◆ Your objective
Starting at the line below holding "Where should I click to: Open the Template" and stopping at the line holding "The height and width of the screenshot is (489, 925).", print every line exactly, both ends included, and leave the rest out.

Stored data
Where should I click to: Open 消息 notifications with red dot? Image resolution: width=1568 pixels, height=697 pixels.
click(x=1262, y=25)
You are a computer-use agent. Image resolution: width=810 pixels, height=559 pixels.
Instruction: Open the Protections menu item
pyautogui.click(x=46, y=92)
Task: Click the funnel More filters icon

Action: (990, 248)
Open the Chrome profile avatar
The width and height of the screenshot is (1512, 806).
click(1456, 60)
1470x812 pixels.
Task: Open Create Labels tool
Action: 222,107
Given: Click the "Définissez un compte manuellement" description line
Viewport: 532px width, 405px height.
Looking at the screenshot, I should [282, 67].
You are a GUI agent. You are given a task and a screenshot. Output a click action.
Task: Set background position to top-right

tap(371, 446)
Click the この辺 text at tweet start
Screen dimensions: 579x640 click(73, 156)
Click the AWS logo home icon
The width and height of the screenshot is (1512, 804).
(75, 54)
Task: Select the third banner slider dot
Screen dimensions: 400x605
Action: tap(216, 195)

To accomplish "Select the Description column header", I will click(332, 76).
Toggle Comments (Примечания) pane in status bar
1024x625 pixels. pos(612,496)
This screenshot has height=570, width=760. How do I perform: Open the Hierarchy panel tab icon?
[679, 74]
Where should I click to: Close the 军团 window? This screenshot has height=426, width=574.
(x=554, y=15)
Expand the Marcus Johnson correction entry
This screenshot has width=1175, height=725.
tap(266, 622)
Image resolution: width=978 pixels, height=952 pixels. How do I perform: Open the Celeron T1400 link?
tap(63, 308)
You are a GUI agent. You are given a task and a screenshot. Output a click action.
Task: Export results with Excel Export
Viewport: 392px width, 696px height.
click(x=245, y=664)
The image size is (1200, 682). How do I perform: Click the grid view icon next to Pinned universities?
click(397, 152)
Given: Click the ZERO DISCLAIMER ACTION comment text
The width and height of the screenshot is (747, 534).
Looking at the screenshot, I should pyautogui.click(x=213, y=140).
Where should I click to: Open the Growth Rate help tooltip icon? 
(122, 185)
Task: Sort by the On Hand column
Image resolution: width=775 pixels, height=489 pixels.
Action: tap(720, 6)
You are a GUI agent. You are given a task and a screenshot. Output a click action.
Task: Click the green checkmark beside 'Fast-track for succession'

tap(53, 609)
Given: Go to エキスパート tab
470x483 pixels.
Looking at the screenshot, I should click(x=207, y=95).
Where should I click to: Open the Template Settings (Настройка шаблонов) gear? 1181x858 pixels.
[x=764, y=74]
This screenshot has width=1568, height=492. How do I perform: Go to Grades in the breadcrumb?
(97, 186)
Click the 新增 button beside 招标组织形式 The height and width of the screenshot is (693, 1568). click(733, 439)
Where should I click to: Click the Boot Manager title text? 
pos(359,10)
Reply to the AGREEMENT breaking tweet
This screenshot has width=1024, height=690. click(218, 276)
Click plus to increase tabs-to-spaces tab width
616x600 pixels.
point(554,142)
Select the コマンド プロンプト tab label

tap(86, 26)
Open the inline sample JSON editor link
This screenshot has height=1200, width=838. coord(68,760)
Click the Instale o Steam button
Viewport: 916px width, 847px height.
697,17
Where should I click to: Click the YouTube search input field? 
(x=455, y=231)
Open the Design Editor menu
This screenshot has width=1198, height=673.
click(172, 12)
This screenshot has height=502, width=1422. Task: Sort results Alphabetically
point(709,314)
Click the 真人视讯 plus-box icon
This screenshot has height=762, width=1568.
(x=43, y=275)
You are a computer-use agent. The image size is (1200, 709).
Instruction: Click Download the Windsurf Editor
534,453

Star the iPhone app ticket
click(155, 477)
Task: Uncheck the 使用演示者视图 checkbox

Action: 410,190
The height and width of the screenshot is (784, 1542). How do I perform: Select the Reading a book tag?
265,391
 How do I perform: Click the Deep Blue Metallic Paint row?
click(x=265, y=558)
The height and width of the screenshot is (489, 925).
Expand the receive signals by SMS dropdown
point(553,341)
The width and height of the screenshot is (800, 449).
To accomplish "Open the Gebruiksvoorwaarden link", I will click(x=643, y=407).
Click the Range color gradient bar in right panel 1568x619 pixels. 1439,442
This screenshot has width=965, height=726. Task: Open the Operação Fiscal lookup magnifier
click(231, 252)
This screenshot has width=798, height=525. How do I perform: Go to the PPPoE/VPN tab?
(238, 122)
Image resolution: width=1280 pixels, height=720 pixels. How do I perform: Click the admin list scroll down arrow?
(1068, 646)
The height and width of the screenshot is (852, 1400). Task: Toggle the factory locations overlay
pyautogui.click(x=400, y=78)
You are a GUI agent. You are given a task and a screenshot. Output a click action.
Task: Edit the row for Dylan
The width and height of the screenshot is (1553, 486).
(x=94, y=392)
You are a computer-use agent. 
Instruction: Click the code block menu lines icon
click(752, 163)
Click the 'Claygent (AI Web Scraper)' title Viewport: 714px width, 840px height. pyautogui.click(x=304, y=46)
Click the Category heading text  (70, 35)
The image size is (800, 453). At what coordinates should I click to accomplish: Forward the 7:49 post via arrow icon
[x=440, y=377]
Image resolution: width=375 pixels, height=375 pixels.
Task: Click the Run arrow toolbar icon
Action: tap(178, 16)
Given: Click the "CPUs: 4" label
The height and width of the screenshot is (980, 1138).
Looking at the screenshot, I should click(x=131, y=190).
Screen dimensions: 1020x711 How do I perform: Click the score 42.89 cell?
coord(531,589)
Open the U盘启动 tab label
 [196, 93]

◆ Task solution
Where should I click to: Open the Template Settings (Настройка шаблонов) gear? 1181x858 pixels.
[x=764, y=74]
This screenshot has width=1568, height=492. How do I perform: Go to Grades in the breadcrumb?
(97, 186)
Click the 新增 button beside 招标组织形式 The height and width of the screenshot is (693, 1568). click(733, 439)
Where should I click to: Click the Boot Manager title text? 
pos(359,10)
Reply to the AGREEMENT breaking tweet
This screenshot has width=1024, height=690. click(218, 276)
Click plus to increase tabs-to-spaces tab width
616x600 pixels.
point(554,142)
Select the コマンド プロンプト tab label

tap(86, 26)
Open the inline sample JSON editor link
This screenshot has height=1200, width=838. coord(68,760)
Click the Instale o Steam button
Viewport: 916px width, 847px height.
697,17
Where should I click to: Click the YouTube search input field? 
(x=455, y=231)
Open the Design Editor menu
This screenshot has width=1198, height=673.
click(172, 12)
This screenshot has height=502, width=1422. Task: Sort results Alphabetically
point(709,314)
Click the 真人视讯 plus-box icon
This screenshot has height=762, width=1568.
(x=43, y=275)
You are a computer-use agent. The image size is (1200, 709).
Instruction: Click Download the Windsurf Editor
534,453

Star the iPhone app ticket
click(155, 477)
Task: Uncheck the 使用演示者视图 checkbox

Action: 410,190
The height and width of the screenshot is (784, 1542). How do I perform: Select the Reading a book tag?
265,391
 How do I perform: Click the Deep Blue Metallic Paint row?
click(x=265, y=558)
The height and width of the screenshot is (489, 925).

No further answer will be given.